The Florida of the novel is not the Sunshine State of everyday fact or even the fantasy state of travel brochures. It is, rather, a Florida of the mind, that wondrous "other place" where pain and loss and self-doubt disappear in yearning and denial and even satisfaction. It is its narrator's mother's place of refuge, whether it be a sanitarium, a home-made tanning bed, or a "tin box of refracted light" where she must squint to see whatever it is that she sees, whatever it is that she does or does not understand. And it is also, of course, this construct of memories and musings and words that is Alice Fivey's book, her meditations on her mother (also named Alice), her grandmother, her lost father, her complicated and continually fascinating family—and herself, then and now, in life and in these living pages.
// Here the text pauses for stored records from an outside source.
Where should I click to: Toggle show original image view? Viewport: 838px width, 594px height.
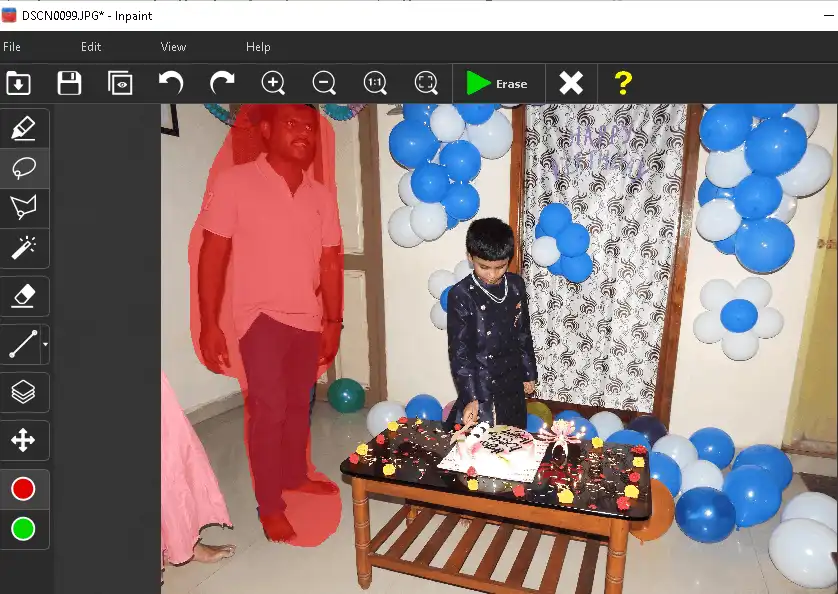pos(121,83)
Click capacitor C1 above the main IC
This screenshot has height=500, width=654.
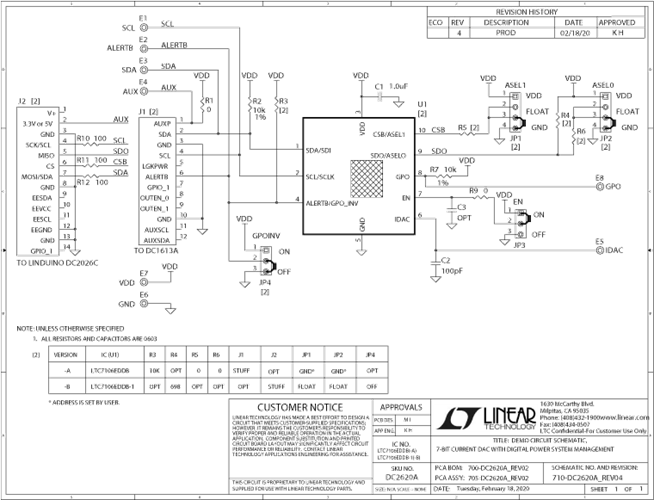(379, 89)
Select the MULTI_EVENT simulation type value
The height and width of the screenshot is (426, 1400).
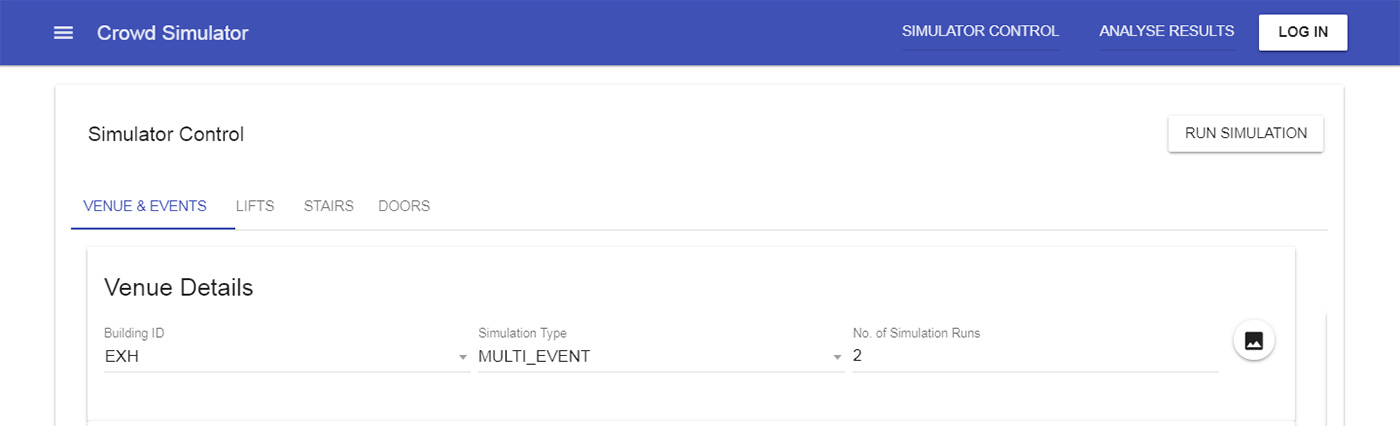click(x=534, y=357)
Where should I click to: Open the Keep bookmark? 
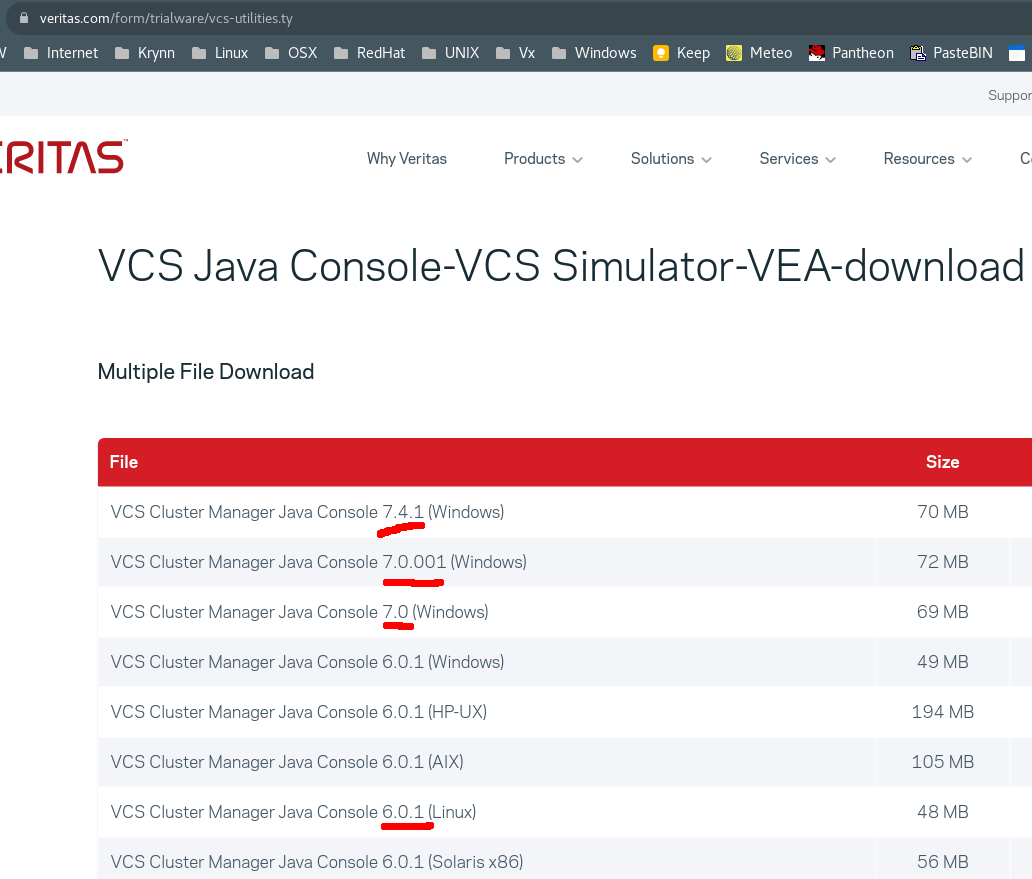(x=681, y=53)
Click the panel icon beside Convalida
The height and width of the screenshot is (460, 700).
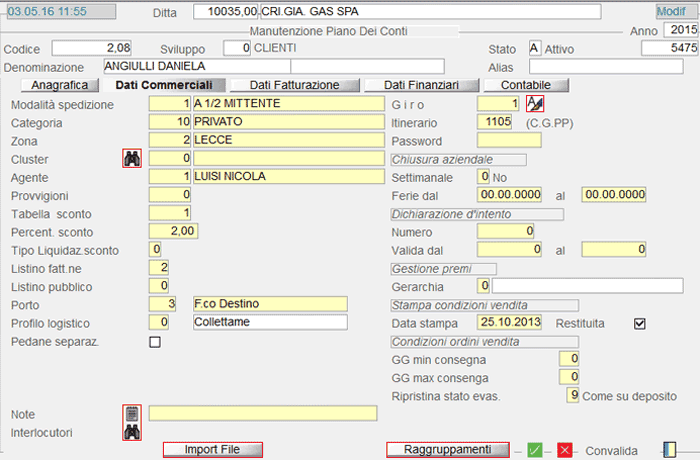(x=670, y=450)
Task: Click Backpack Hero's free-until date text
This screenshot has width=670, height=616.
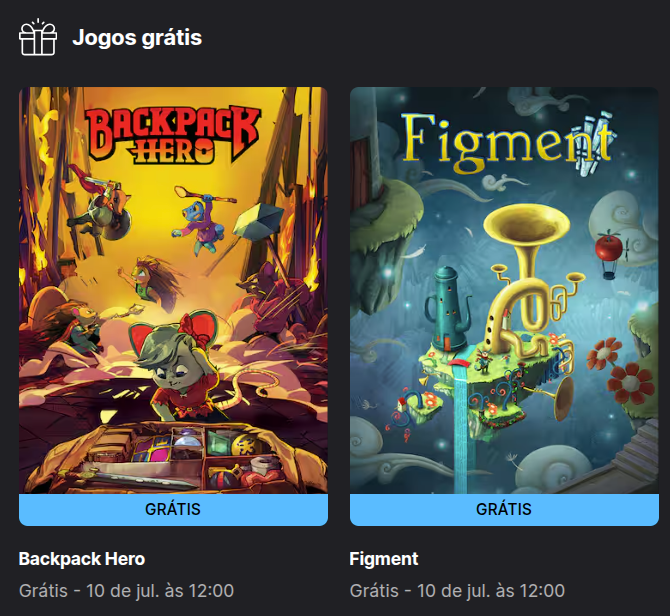Action: (x=126, y=591)
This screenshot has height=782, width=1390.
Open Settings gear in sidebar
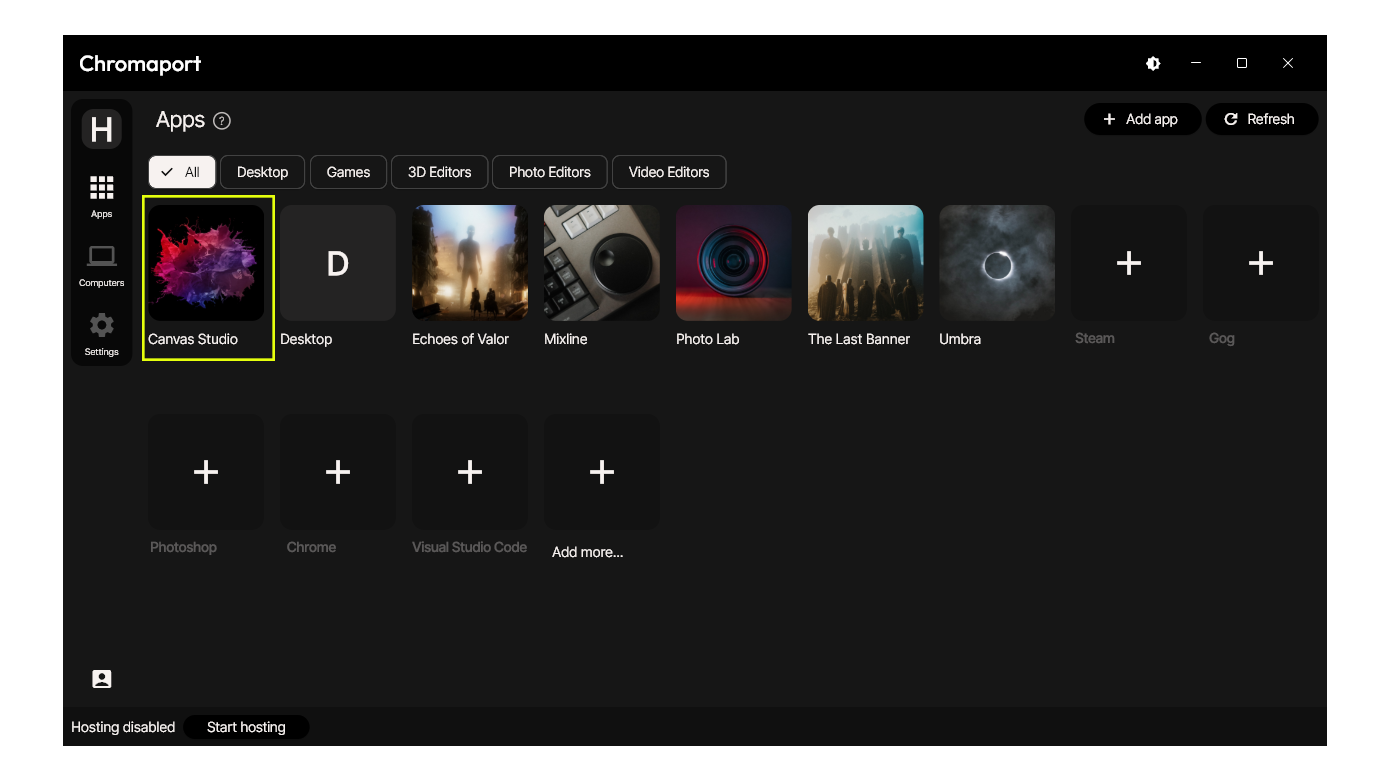tap(101, 327)
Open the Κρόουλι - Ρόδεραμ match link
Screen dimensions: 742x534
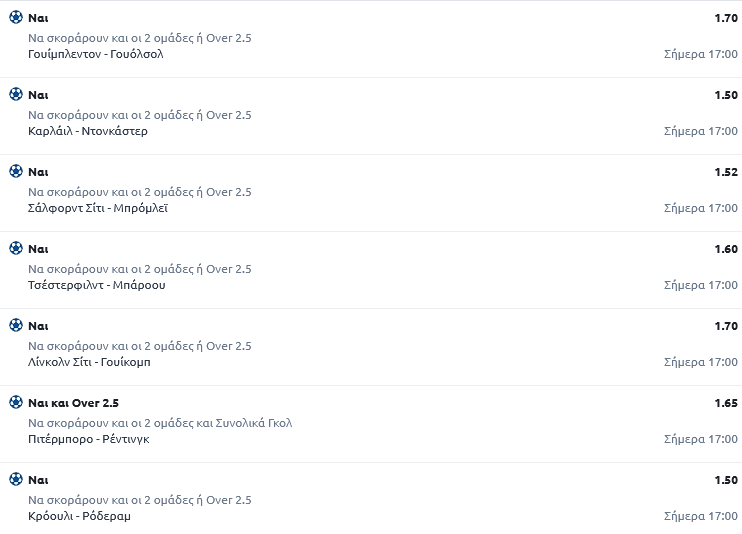coord(80,516)
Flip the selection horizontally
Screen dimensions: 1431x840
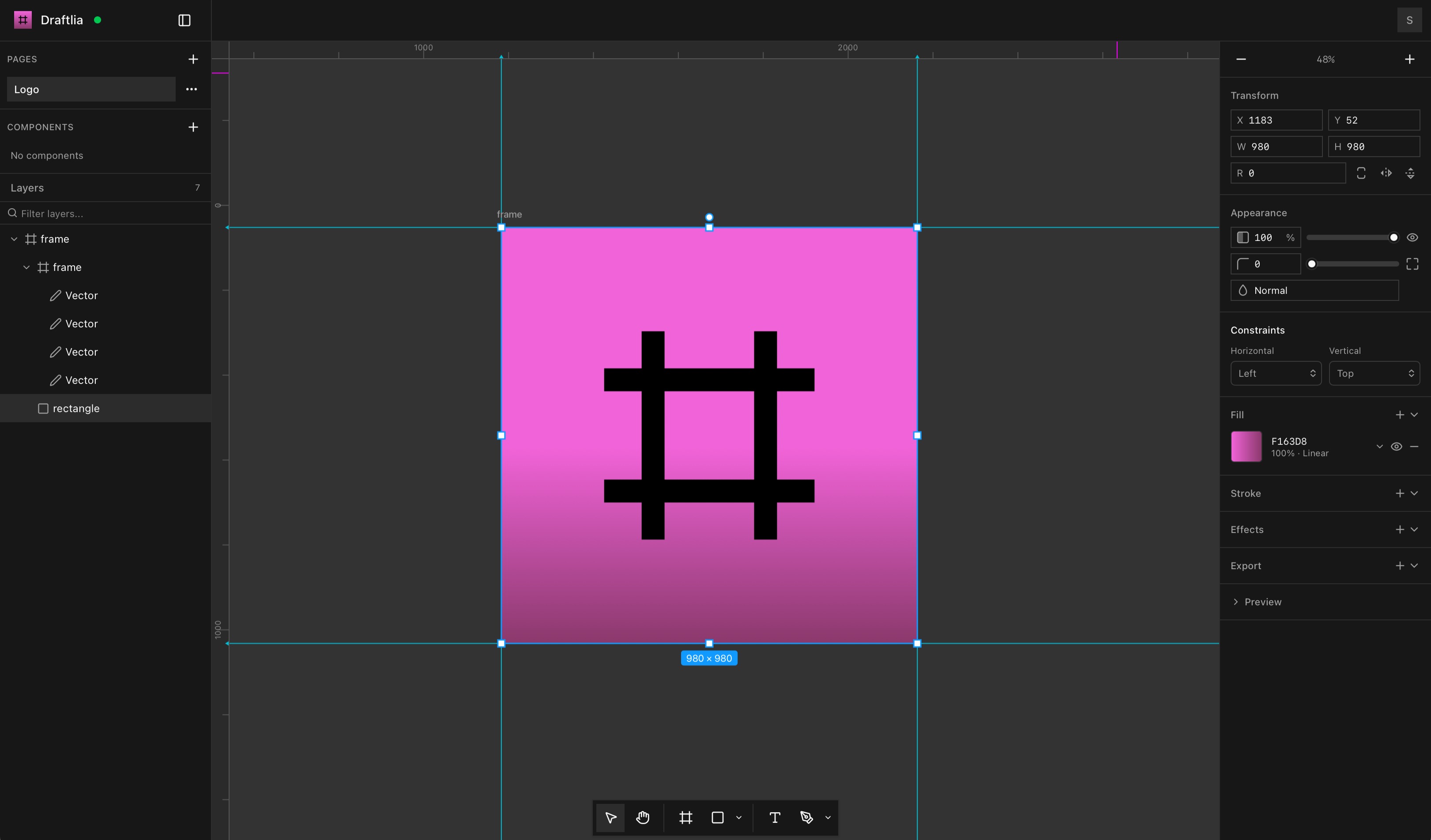coord(1387,173)
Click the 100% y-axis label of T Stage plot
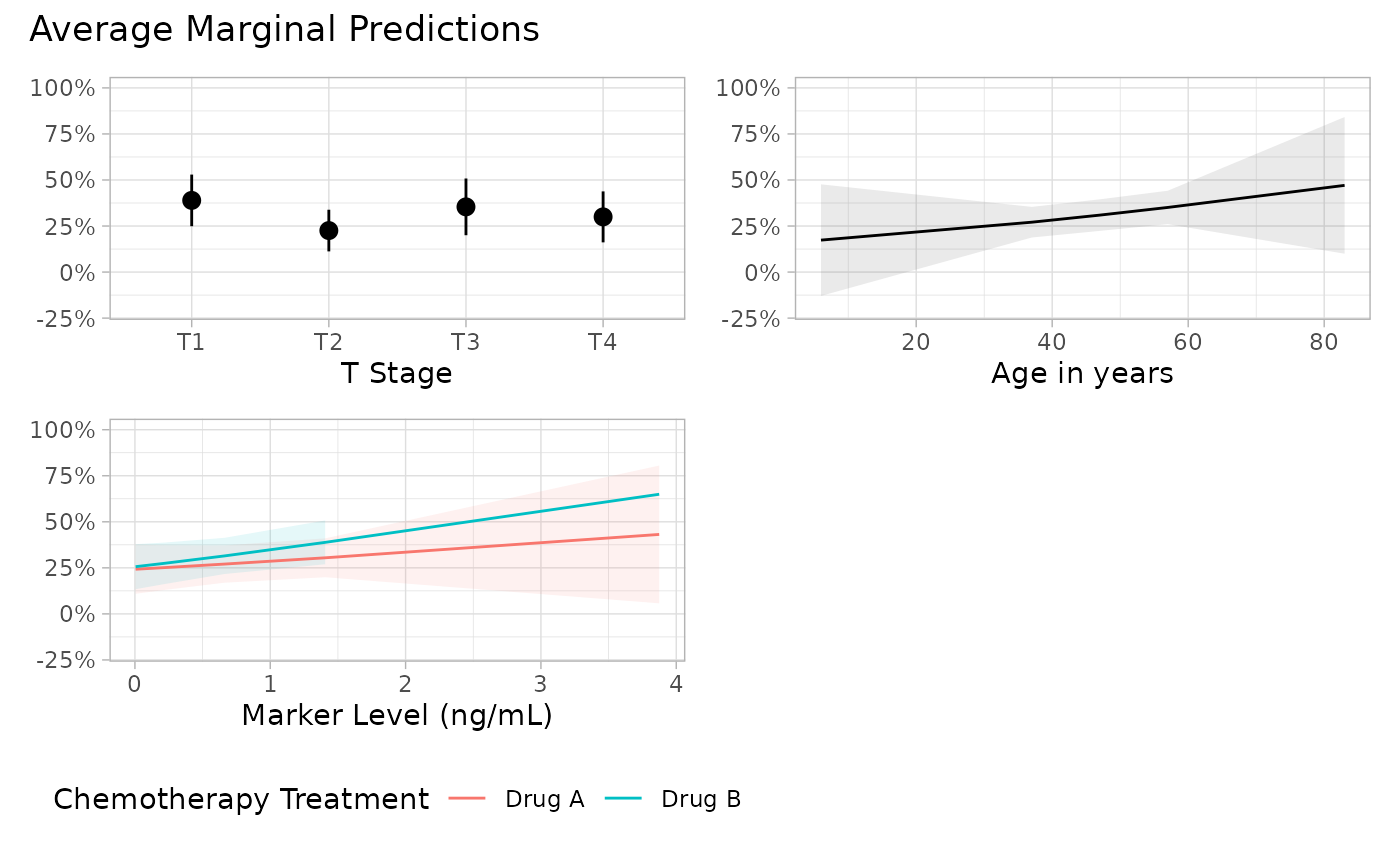This screenshot has width=1400, height=865. click(63, 88)
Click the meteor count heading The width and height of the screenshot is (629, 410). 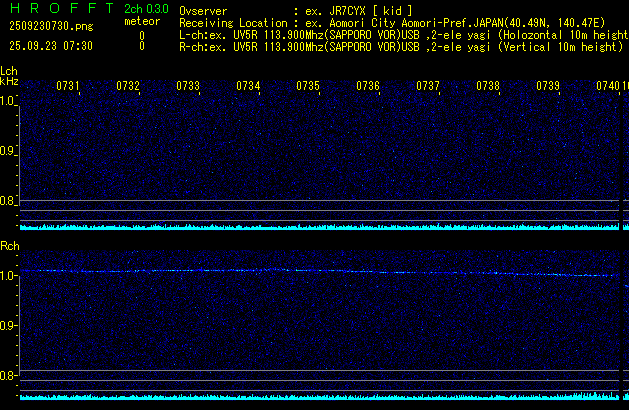click(141, 21)
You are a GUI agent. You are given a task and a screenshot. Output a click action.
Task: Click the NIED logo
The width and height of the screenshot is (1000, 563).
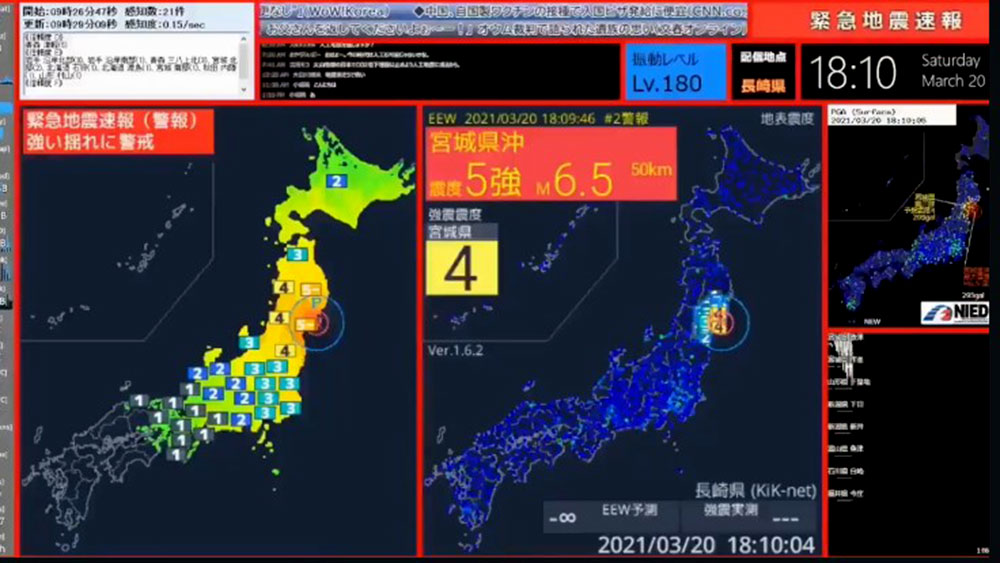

The last thing Florida is is a familiar novel. It may not be a novel at all by any conventional definition. It may be a prose poem, but, then, even as I say that, I remember Nathalie Sarraute's objection to Jean Paul Sartre's using the term 'anti-novel' to describe her first novel, Portrait d'un inconnu: that (as Gretchen Rous Besser put it) it indicated "that Sartre had a predetermined notion of what a 'novel' should be, which he used as a yardstick against which to measure other types of fiction that did not correspond to this norm." And, for that matter, Besser's description of Sarraute's fiction might apply just as well to Schutt's: it "deliberately removes from the reader's grasp all the familiar props of plot and character . . . [and] substitutes instead a strange, disturbing world in which appearances are deceptive and conventional reality is revealed as a trompe-l'oeil artifice of delusion and sleight-of-hand." Which is not to suggest that Florida is a nouveau roman, but rather that it is a new novel in all senses of those words. Its readers must engage with it rather than sit comfortably back expecting it to do all the work for them. The result of this active readerly engagement will not be the satisfaction of observing conventional characters in a familiar plot, but rather involvement with very real characters living in a plotless world as real as today or yesterday or even lucky tomorrow.

The good news is that Florida is indeed an engaging book, emotionally strong, brilliantly written, word by word and page by page, and profound in its insights—into life, into memory, and into the uses of language to both capture and to free the human moment (or, to use C. D. Broad's term, "the long event" of being human). It is certainly one of the best new novels that I have read in some years, and I eagerly look forward to Christine Schutt's forthcoming collection of stories (A Day, A Night, Another Day, Summer, also to be published by Northwestern) even as I urge you to read Florida, as I am sure I shall again, more than once.